SAVUNMA : Davalı yana tebligat yasası hükümlerine uygun şekilde dava dilekçesi ve duruşma günü bildirildiği halde; davalı yan birleşen dosya yönünden cevap dilekçesi sunmamış ve bu nedenle de münkir kabul edilmiştir.
ASIL DAVA YÖNÜNDEN :
YARGITAY BOZMA İLAMI ÖNCESİ YAPILAN YARGILAMADA:
Mahkememizin, 14/03/2016 tarih ve … Esas-2016/190 Karar sayılı kararının, Yargıtay 17. H.D.’nin, 09/05/2019 tarih ve 2016/13653 Esas-2019/5843 Karar sayılı bozma kararından önce yapılan yargılaması sonucu;
“… Somut olayda hukuki ihtilaf davalı yanca yapılan “destekten yoksun kalma ödemesi”nin ” yetersiz” kabul edilip edilemeyeceği ve bu kapsamda davacıların davalıdan talep edebilecekleri bir tazminatın bulunup bulunmadığı ve miktarına ilişkindir.
Destekten yoksun kalma tazminatı, BK. 53. Ve B.K.’nun 55.. maddesinde düzenlenmiş olup; “ölenin desteğinden yoksun kalan kişilerin bu sebeple uğradıkları kayıplar…” şeklinde hükme bağlanmıştır.
Görülmektedir ki, destekten yoksun kalma tazminatının konusu, desteğin yitirilmesi sebebiyle yoksun kalınan zarardır.

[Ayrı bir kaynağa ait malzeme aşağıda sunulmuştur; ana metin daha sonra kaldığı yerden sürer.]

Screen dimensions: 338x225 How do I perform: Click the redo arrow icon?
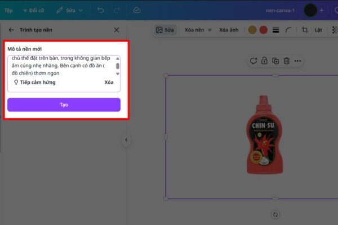click(116, 10)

Buradaki amaç, destekten yoksun kalanların desteğin ölümünden önceki yaşamlarındaki sosyal ve ekonomik durumlarının korunmasıdır. Olaydan sonraki dönemde de, destek olmasa bile, onun zamanındaki gibi aynı şekilde yaşayabilmesi için muhtaç olduğu paranın ödettirilmesidir.
Şu hale göre; murisin, ister kendi kusuru ister bir başkasının kusuru ile olsun salt ölmüş olması, destekten yoksun kalanlar üzerinde doğrudan zarar doğurup; bu zarar gerek Kanun gerek poliçe kapsamıyla teminat dışı bırakılmamış olmakla, davacıların hakkına, desteklerinin kusurunun olması etkili bir unsur olarak kabul edilemez ve destekten yoksunluk zararından kaynaklanan hakkın sigortacıdan talep edilmesi olanaklıdır.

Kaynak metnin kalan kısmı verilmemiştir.